I took the discussion a little further & asked him last week- after all whats so special about them? Fluffy inside, crispy outside, overly sweet but something with perfect balance of textures – a cookie which  leaves behind a ghee laden,chewy coconut taste in the mouth – his prompt reply made me wonder if he waited all the while to be asked.

I knew what was baking for next few weeks. First few batches were extremely dry, I almost burnt the bottom each time & obviously the ratios went haywire. I felt extremely uninspired to try more.Well, what can terribly go wrong with loads of ghee (clarified butter),coconut & sugar? A question I asked myself all the while – however when the ingredients are few, getting the right outcome is much more difficult.

I greeted P with (yet) another batch this weekend.They came out like a small bundle of festivity.Utterly moist & chewy – that is how I imagined these cookies.These were just like it. Now, I need to dig further about what else reminds of his hometown. Clearly,our weekend tea rituals will need new topic of discussion now on.

Coconut & sweet smelling cardamom are clearly the star here – the ingredients make these cookies enchantingly indian. If you are nuts about coconut (like me & P) – then you need to try these. I started mixing the recipe with pure gut – I ram the mortar till skin separates & I sniff the cardamom pods. I mix the resulting powder with flour till my fingers smell awesome, I play with flour & sugar, I add ghee to the dough till I feet it is just enough. The whiff of air that sways through the kitchen right from when the coconut toasts to when the baking tray comes out of the oven- the challenge came out perfect.Impatiently, I waited them to cool off, I tasted one & I knew it – this is the ticket!

The recipe is real easy & despite a lot of room for error, it runs good in the oven. I always make small batches of 15-18 which are enough for two of us. The best part about the recipe – just five ingredients. Quality of ingredients plays a huge role thereby, try using the best.

Makes 15-18 cookies

Ingredients

  • 1 cup dried dessicated coconut, unsweetened
  • 1/2 cup all purpose flour
  • 3/4 cup confectioner’s sugar (or castor sugar)
  • 1/2 tsp cardamom powder
  • 1/8 tsp fine salt
  • 6-8 tbsp ghee, melted (or unsalted butter)

Method

Dry roast the coconut flakes on extremely low heat for about 3-4 minutes or till you start smelling the aroma, taking care that flakes do not turn brown.Transfer to a plate & let cool.

In a medium bowl, sift the flour, salt & powdered sugar to remove all lumps. Combine cardamom powder with the sifted flour mix.
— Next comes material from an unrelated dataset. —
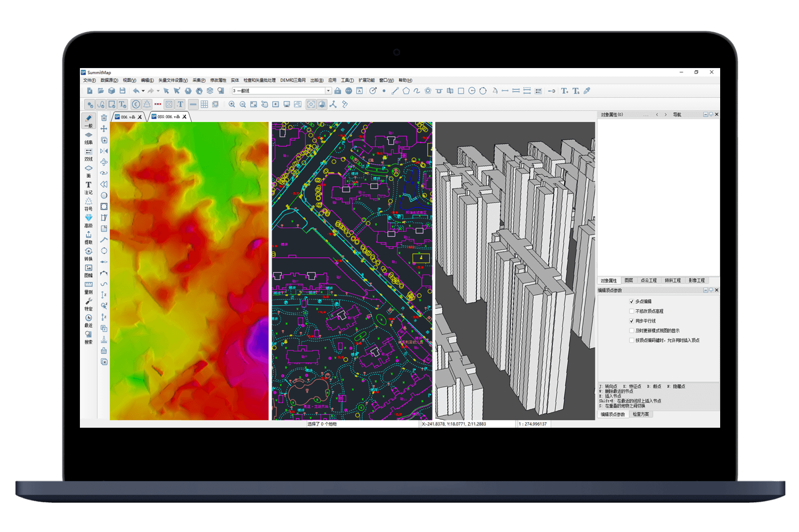Enable the 不修改顶点高程 checkbox

(x=632, y=311)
Mix the coconut flakes to flour next and rub the mixture with fingers to combine everything together.

Start adding the melted ghee 1 tbsp at a time and gently kneading the dough till you get a soft & pliable dough. Do not knead too much, just until everything is combined.
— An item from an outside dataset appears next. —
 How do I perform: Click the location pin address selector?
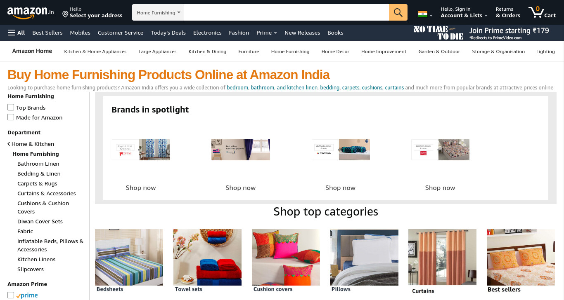click(92, 12)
Note:- You may increase/decrease the ghee by a tbsp or more if your mixture is loose/crumbly, the idea is to just use ghee to form the dough.

The dough will be slightly sticky. Wrap the dough in a cling film and refrigerate for 10-15 minutes or until firm.

Line your cookie sheet with parchment paper.Take out the refrigerated dough and knead it 2-3 times. Pinch 15-18 equal portions of the dough. Roll each portion between your palms into a smooth ball with no cracks.Line the balls on the parchment paper. Press lightly with the back of fork . Line on the cookie sheet with atleast 2″ space between them. Refrigerate again for 10 minutes.Meanwhile Preheat oven to 300F.

Bake on the middle rack for 18-20 minutes keeping a close eye, these cookies should not change color while baking.Once you see the bottoms turning brown, remove from oven and let cool for 5 minutes on the sheet itself.Transfer to a cooling rack to cool completely.Store in an air tight container at room temperature for upto 3 weeks.